Alf, of course, would never say an unkind word about Jonathan, and fondly remembers him as the Minister of Cheese and Wine. Or maybe it was Wine and Cheese.
But Jane Clifton is not so generous and early in 2005 penned these words for The Listener:
Oppositions don’t win elections, governments lose them. And, without in any way meaning to diss our beloved Speaker, making Jonathan Hunt a member of the Order of New Zealand is a good way to start losing elections. That daringly solipsistic move in the New Year’s Honours was so revealing, so embarrassing, so shocking, it tells you all you need to know about where Helen Clark’s head is at. Forget her republican leanings – she’s now behaving like the Queen, and creating from among Labour and its friends a veritable aristocracy.
Jonathan has made many fine contributions to parliamentary and public life. He is a good New Zealander. But probably not even he would say that he’s a great New Zealander. What he is, is a great servant of the Labour Party.

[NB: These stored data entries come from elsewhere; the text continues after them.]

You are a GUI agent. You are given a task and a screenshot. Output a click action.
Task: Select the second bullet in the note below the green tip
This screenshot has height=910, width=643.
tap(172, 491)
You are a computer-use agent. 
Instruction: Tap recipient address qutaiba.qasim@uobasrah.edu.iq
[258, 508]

In elevating him to that ultimate status in New Zealand public life, the government truly is lording it over the plebs. Why, if Jonathan deserves to be on that list, then the mega-reforming Margaret Wilson does too, as do Michael Cullen, Trevor Mallard, Steve Maharey. At the very least. Hell, let’s bump off some of those time-servers like Ed Hillary and get some more Labour folk on. Naturally some more exalted honour must be found for Helen herself. President’ll do at a pinch.

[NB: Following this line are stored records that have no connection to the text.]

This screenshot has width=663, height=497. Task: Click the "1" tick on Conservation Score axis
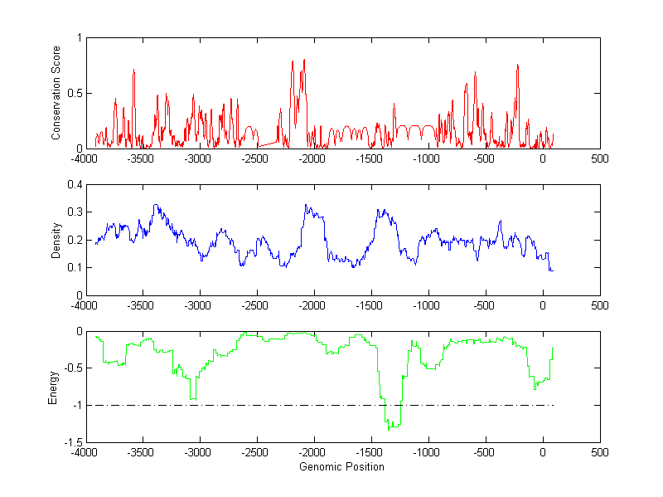[x=78, y=38]
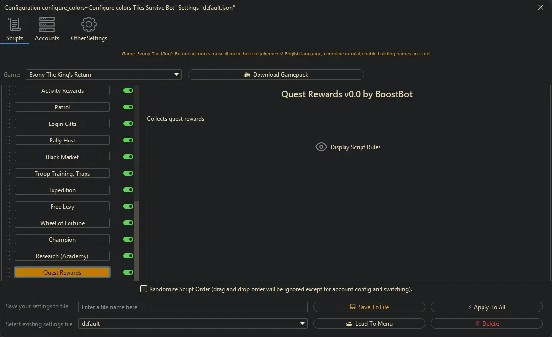
Task: Switch to the Accounts tab
Action: tap(47, 29)
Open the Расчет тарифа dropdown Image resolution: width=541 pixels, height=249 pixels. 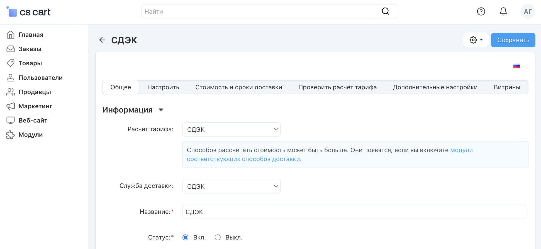[x=231, y=130]
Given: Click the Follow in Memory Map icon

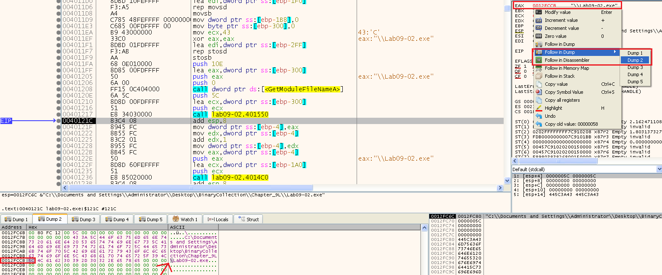Looking at the screenshot, I should [539, 68].
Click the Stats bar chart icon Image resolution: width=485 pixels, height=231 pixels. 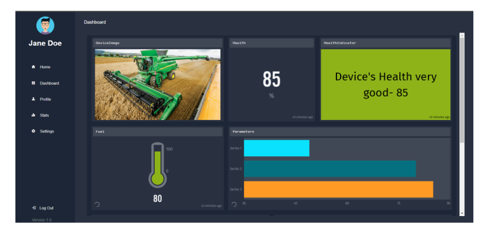click(x=33, y=115)
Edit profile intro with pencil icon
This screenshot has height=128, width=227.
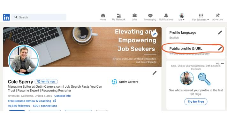point(155,73)
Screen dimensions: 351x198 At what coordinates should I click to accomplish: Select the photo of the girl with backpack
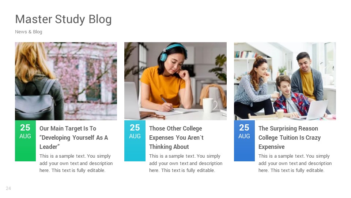(66, 81)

Just the other day Rodney Hide wrote something uncharitable, too, while discussing what a few billions dollars of budget deficit might look like.
I sat down and figured out what a billion dollars looked like. The trick was in keeping all the noughts in order. The answer shocked me. I made it part of my speech whenever talking about government spending to general audiences or explaining to visiting school children what Parliament does.

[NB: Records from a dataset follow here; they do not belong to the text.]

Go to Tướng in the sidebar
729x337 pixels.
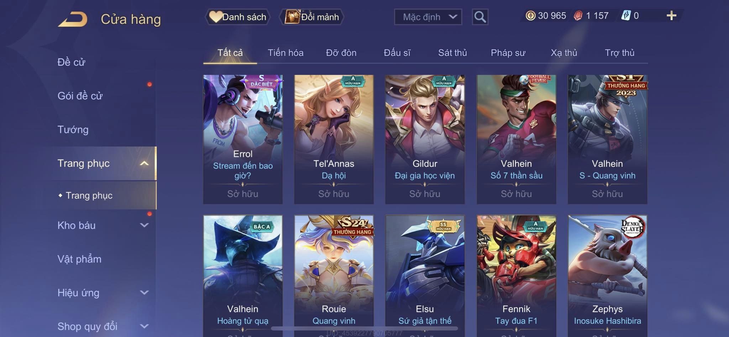(x=73, y=130)
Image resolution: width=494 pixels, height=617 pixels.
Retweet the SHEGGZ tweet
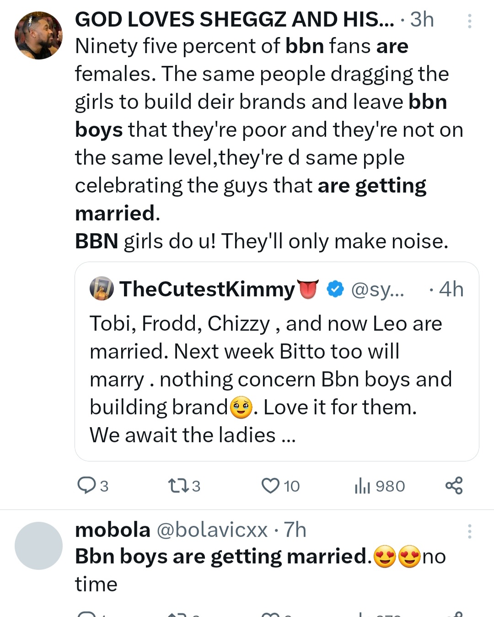click(177, 485)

That part of my speech always went well until I got a bunch of farmers.
“Imagine a $100 bill,” I began. “Now imagine a wad of them from the bank wrapped up tight. There’s a hundred of them. That’s $10,000. Now imagine stacking wads of $100 bills one on top of another. $20,000, $30,000, that’s Jonathan Hunt’s taxi bill for a year.”
And don’t forget the times Hunt was chided by his boss for his carry-on as High Commissioner in London.
Wellington: New Zealand’s top diplomat in Britain has been told by his government to buy a raincoat after sitting out an Anzac Day service at the cenotaph in London’s Whitehall because it was raining.
Jonathan Hunt, 66, reportedly sat in his chauffer-driven limousine because he did not have a coat and umbrellas were not allowed at the Anzac Day service. He said he did not want to get wet because he was going on to a service at Westminster Abbey with the Queen.
A spokesman for the Prime Minister, Helen Clark, said she hoped Mr Hunt, who has just taken up his post, would buy a good raincoat soon “because England is noted for its pluvial conditions”.
It was the second prime ministerial rebuke for Mr Hunt, who went to London last month as New Zealand’s high commissioner after 38 years as an MP. Ms Clark earlier told him it would be “inappropriate” for him to apply for the British pension, which he was reported to be considering.
Deborah Coddington ungraciously added a bit more to the stuff about the pension.
True to form, Hunt was puzzled and offended at the fuss when he enquired about a British pension. As the late Rod Donald remarked at the time, the incident was “personally embarrassing”, given his six-figure diplomatic salary and generous parliamentary super. Gerry Brownlee said he, too, was embarrassed; the British would laugh at us for sending a “hard-up pensioner to London to be our High Commissioner”.
More pertinently, for his listing on the order to which the Duke’s name is being added, Coddington noted –
And just why Hunt so badly wanted the London posting is a mystery to those who remember him saying, back in 2001, that New Zealand should become a republic.
Enough said. The Duke might be disinclined to thank us for the honour we have bestowed on him.